Female genital mutilation (FGM) is a serious health problem globally with various health, social and psychological consequences for women. In Ethiopia, the prevalence of female genital mutilation varied across different regions of the country. Therefore, this study aimed to investigate the trend and determinants of female genital mutilation among reproductive-age women over time.
A secondary data analysis was done using 2000, 2005, and 2016 Demographic Health Surveys (DHSs) of Ethiopia. A total weighted sample of 36,685 reproductive-age women was included for analysis from these three EDHS Surveys. Logit based multivariate decomposition analysis was employed for identifying factors contributing to the decrease in FGM over time. The Bernoulli model was fitted using spatial scan statistics version 9.6 to identify hotspot areas of FGM, and ArcGIS version 10.6 was applied to explore the spatial distribution FGM across the country.

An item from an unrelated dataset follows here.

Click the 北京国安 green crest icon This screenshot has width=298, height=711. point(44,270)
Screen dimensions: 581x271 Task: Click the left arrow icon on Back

The trends of FGM practice has been decreased from 79.9% in 2000 to 70.4% in 2016 with an annual reduction rate of 0.8%. The multivariate decomposition analysis revealed that about 95% of the overall decrease in FGM practice from 2000 to 2016 was due to the difference in the effects of women’s characteristics between the surveys. The difference in the effects of residence, religion, occupation, education, and media exposure were significant predictors that contributed to the decrease in FGM over time. The spatial distribution of FGM showed variation across the country. The SaTScan analysis identified significant hotspot areas of FGM in Somali, Harari, and Afar regions consistently over the three surveys.
Female genital mutilation practice has shown a remarkable decrease over time in Ethiopia. Public health programs targeting rural, non-educated, unemployed, and those women with no access to media would be helpful to maintain the decreasing trend of FGM practice. The significant Spatio-temporal clustering of FGM was observed across regions in Ethiopia. Public health interventions must target the identified clusters as well.